- **Document extract**:
Signed-off-by: Håkon Bugge <haakon.bugge@oracle.com>
Signed-off-by: Gerd Rausch <gerd.rausch@oracle.com>
Signed-off-by: Allison Henderson <allison.henderson@oracle.com>
---
 net/rds/connection.c | 11 ++++++++---
 net/rds/ib_recv.c    |  2 +-
 net/rds/ib_send.c    |  2 +-
 net/rds/rds.h        | 33 +++++++++++++++++++++++++++++++++
 net/rds/send.c       |  6 +++---
 net/rds/tcp.c        | 12 ++++++++++--
 net/rds/tcp_recv.c   |  2 +-
 net/rds/tcp_send.c   |  2 +-
 net/rds/threads.c    | 25 +++++++++++++++++--------
 9 files changed, 75 insertions(+), 20 deletions(-)

Comments

Jakub Kicinski March 1, 2025, 12:19 a.m. UTC | #1
On Wed, 26 Feb 2025 21:26:33 -0700 allison.henderson@oracle.com wrote:
> +	/* clear_bit() does not imply a memory barrier */
> +	smp_mb__before_atomic();
> +	clear_bit(RDS_SEND_WORK_QUEUED, &cp->cp_flags);
> +	/* clear_bit() does not imply a memory barrier */
> +	smp_mb__after_atomic();

I'm guessing the comments were added because checkpatch asked for them.
The comments are supposed to indicate what this barrier pairs with.
I don't see the purpose of these barriers, please document..
Allison Henderson March 5, 2025, 12:38 a.m. UTC | #2
On Fri, 2025-02-28 at 16:19 -0800, Jakub Kicinski wrote:
> On Wed, 26 Feb 2025 21:26:33 -0700 allison.henderson@oracle.com wrote:
> > +	/* clear_bit() does not imply a memory barrier */
> > +	smp_mb__before_atomic();
> > +	clear_bit(RDS_SEND_WORK_QUEUED, &cp->cp_flags);
> > +	/* clear_bit() does not imply a memory barrier */
> > +	smp_mb__after_atomic();
> 
> I'm guessing the comments were added because checkpatch asked for them.

- **Extracted information**:
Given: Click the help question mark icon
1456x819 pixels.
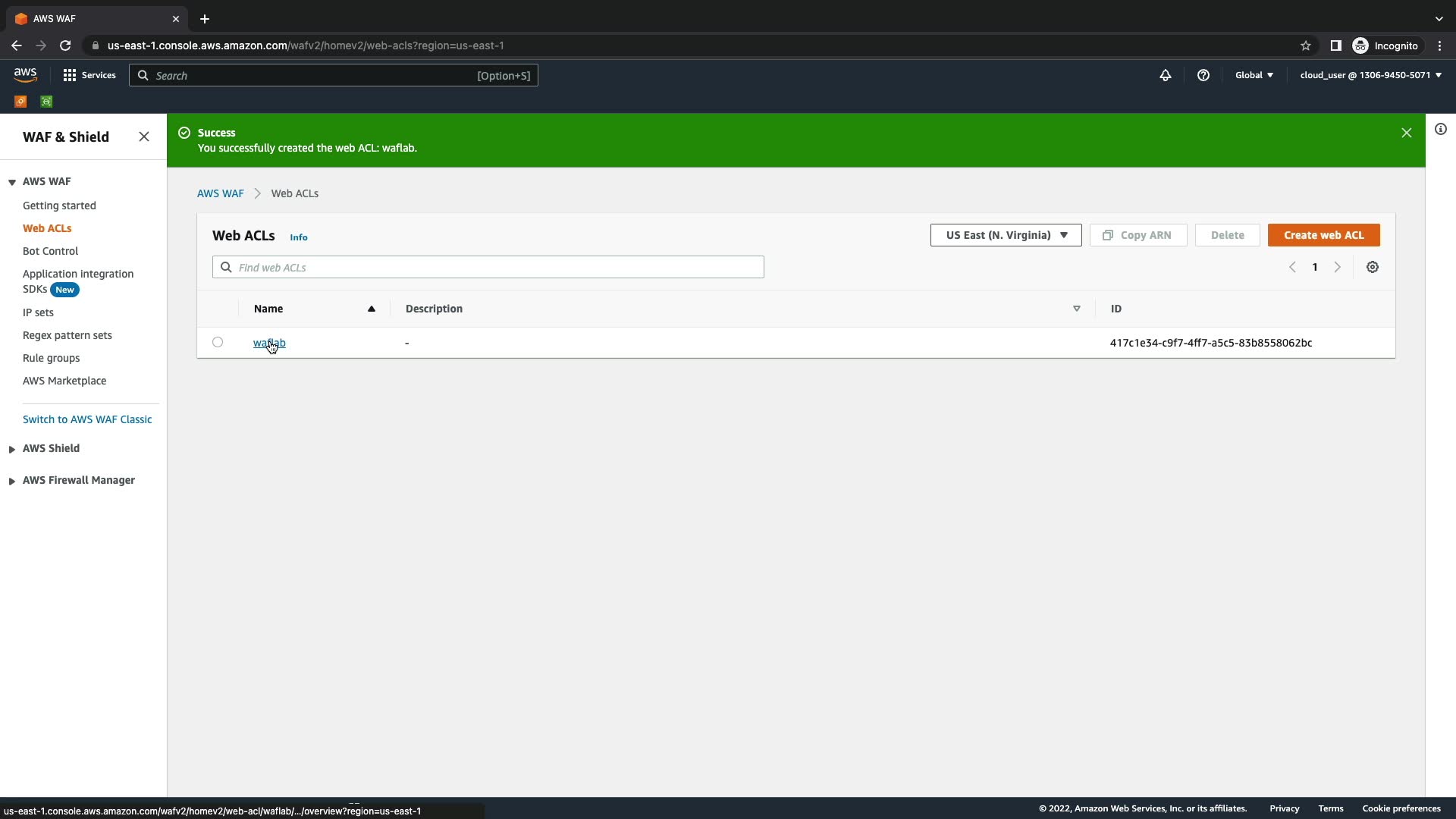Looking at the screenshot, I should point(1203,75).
* * *
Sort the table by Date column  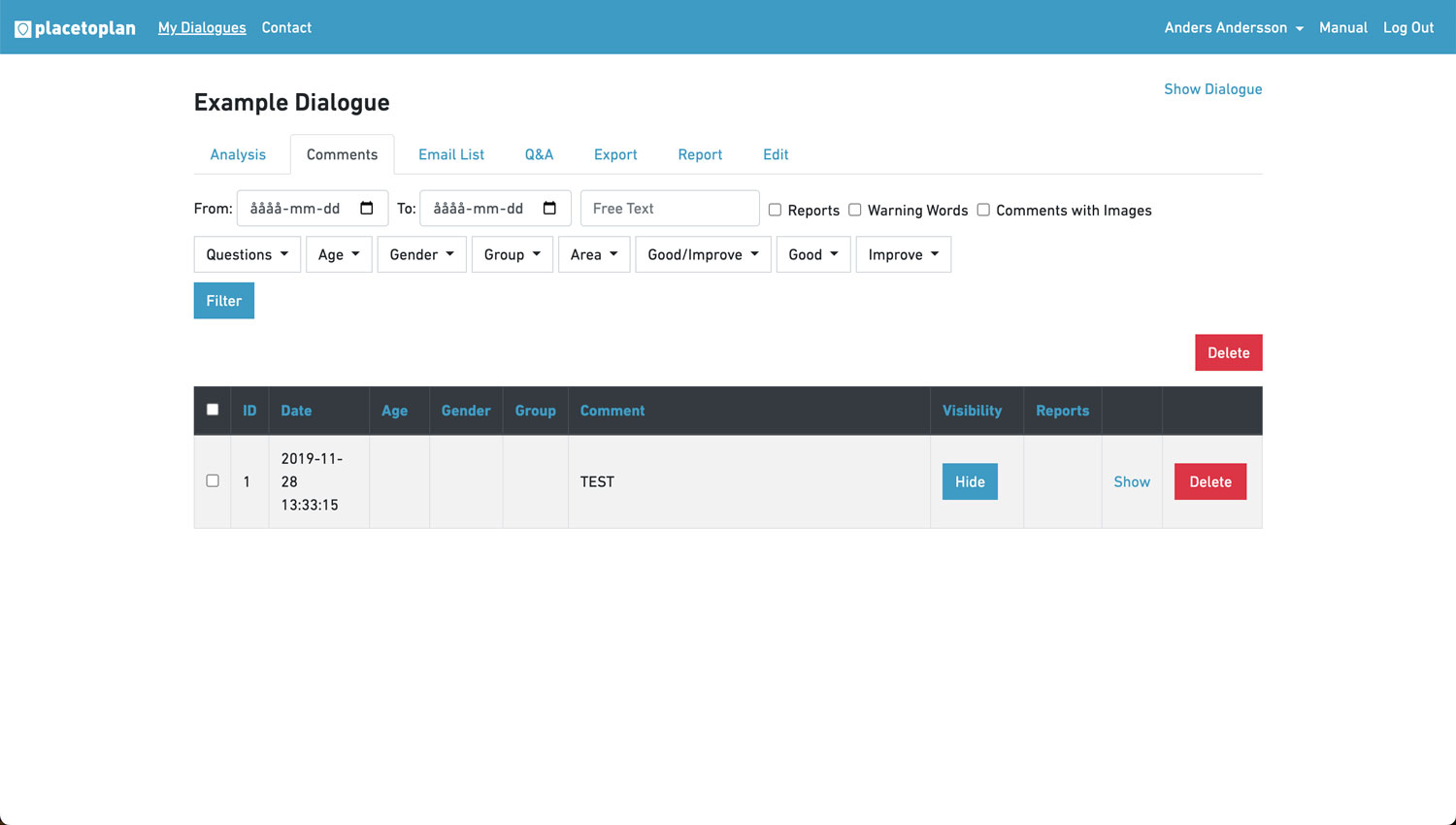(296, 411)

- **Parts of the exercise**:
**1)** In the RDS patch discussion, how many files does the summary report as changed?
**2)** Continue the RDS patch discussion from the point at which it ends.

- **Solved problems**:
**1)** Nine files were changed.

**2)**
> The comments are supposed to indicate what this barrier pairs with.
> I don't see the purpose of these barriers, please document..

Hi Jakob,

I think the comments meant to refer to the implicit memory barrier in "test_and_set_bit".  It looks like it has assembly
code to set the barrier if CONFIG_SMP is set.  How about we change the comments to: "pairs with implicit memory barrier
in test_and_set_bit()" ?  Let me know what you think.

Thanks!
Allison
Jakub Kicinski March 5, 2025, 12:44 a.m. UTC | #3
On Wed, 5 Mar 2025 00:38:41 +0000 Allison Henderson wrote:
> > I'm guessing the comments were added because checkpatch asked for them.
> > The comments are supposed to indicate what this barrier pairs with.
> > I don't see the purpose of these barriers, please document..  
> 
> Hi Jakob,
> 
> I think the comments meant to refer to the implicit memory barrier in
> "test_and_set_bit".  It looks like it has assembly code to set the
> barrier if CONFIG_SMP is set.  How about we change the comments to:
> "pairs with implicit memory barrier in test_and_set_bit()" ?  Let me
> know what you think.

Okay, but what is the purpose. The commit message does not explain 
at all why these barriers are needed.
Allison Henderson March 6, 2025, 4:41 p.m. UTC | #4
On Tue, 2025-03-04 at 16:44 -0800, Jakub Kicinski wrote:
> On Wed, 5 Mar 2025 00:38:41 +0000 Allison Henderson wrote:
> > > I'm guessing the comments were added because checkpatch asked for them.
> > > The comments are supposed to indicate what this barrier pairs with.
> > > I don't see the purpose of these barriers, please document..  
> > 
> > Hi Jakob,
> > 
> > I think the comments meant to refer to the implicit memory barrier in
> > "test_and_set_bit".  It looks like it has assembly code to set the
> > barrier if CONFIG_SMP is set.  How about we change the comments to:
> > "pairs with implicit memory barrier in test_and_set_bit()" ?  Let me
> > know what you think.
> 
> Okay, but what is the purpose. The commit message does not explain 
> at all why these barriers are needed.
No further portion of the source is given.